Start from where you are now. Draw a
life map as to how you got to where you are now in life. You can
write a story about individual events in your life but draw some
type and kind of map. Ensure each of the stories your write about
the events in your life are clearly represented in some way. For
example, you can draw a simple straight line road map where there
events you write about are towns along the way. The larger the event
in your life, the greater the size of the town. But what need to be
reflected on the life map are individual events clearly separated or
capable of being separated. For example, your life map could be a
tree where life events are represented by the branches or the
leaves.
After drawing your
life map, share the story contained in the life map with someone
whom you can
trust. Only drawing the map is insufficient. We each need to
tell our story to someone. It needs to be realized in the
interconnectedness of Creation and the Oneness of the Universe,
there are ultimately no secrets. We have to be willing to embrace
that fact. Having secrets only keeps us in the illusion of
separation. We will have to reveal our secrets to someone eventually
if we wish to become free enough to access the depth and breadth of
our creativity and/or become
our truth. Whatever we are not free to
tell another will limit what creativity we can access. We will be
keeping our creativity captured in a cage of our own making by the
secrets we cannot tell. That in turn will limit what we can
consciously create in, and with, your life.
After you tell your story reflected in the
life map, redraw each event on the map on a single sheet of
paper. You can cut the life map into individual pieces if you wish,
but you will probably find it more fun if you leave the life the map
to come back to it later in your journey. These pieces represent the
pieces of the puzzle you have at this point in time. You will add to
this collection of pieces as new pieces which are revealed or your
understand you need to go back and add or somehow change one of the
pieces in your original life map.
As you live your life and follow your chosen method to access the
depth and breadth of your creativity and/or to become
your truth,
add events to your collection of events as you remember them.
Remember, you are a
creative living process recreating yourself every moment. What
you remember will allow you to change your perception of yourself by
how you remember the event. As you have new experiences in life you
have the option of recreating your life and how you interpret all
that is of your past. Capture what you learn as individual piece.
Reworking old pieces as new insights occur and adding new pieces as
they are revealed.
From time to time, look at all the pieces you have and assemble them
into a composite
life map or picture. Look to see what has or has not changed.
Look to see what new events you remembered that were never in your
original life map. Redraw your life map based on what you have to
date and retell your story.
For the
life maps created and the story we create and tell as to how the
events have occurred two notes need to be made. The first note which
can be avoided if we can become a detached witness is that we may
begin to notice we seem to be haunted by the past in two ways.

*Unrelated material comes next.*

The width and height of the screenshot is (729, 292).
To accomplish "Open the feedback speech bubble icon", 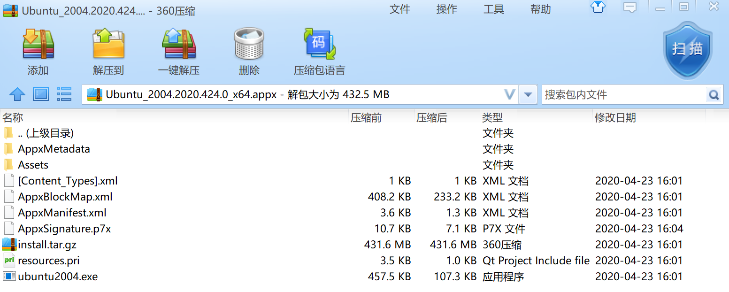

One way we are haunted is our interpretation of the events in our
life are, in part, determined by how we feel in the moment. As we
review the past, we create the occasion for either feelings about
the past or feelings we experienced in the past to surface. Whether
we are consciously aware of what we cause ourselves to feel doesn’t
matter. Often what surfaces are subtle feelings of which we are not
consciously aware. If we feel pain, discouragement, sadness, anger,
or anything that does not make us feel fulfilled, feel we have a
life worth living, and/or a feeling to freely engage life, we will
interpret our life in a way that does not really serve us. We then
begin to believe this story we tell about our life and live our life
according to this story. That in turn causes conditioning to the
body which brings up the second way we are haunted by the past.
The
most significant issue we will face in reviewing our past,
working to become
our truth and/or access the depth and breadth of
our creativity is
body memories. In understanding the relationship
between energy and consciousness, it is a rather obvious conclusion
our body will hold memories as does the mind.
Most are familiar with mental memories and habits. Some mental
memories and habits are the result of intentional conditioning and
others are the result of simply doing something a particular way
repeatedly. Body habits and muscle memories are similar and
similarly developed but tend to be a little bit more subtle. They
are subtle in that we will not necessarily have a conscious
awareness of them when they surface for we tend to remember them
through feeling and what we feel in a given situation.
Body memories tend to shift the feelings we have in a given moment.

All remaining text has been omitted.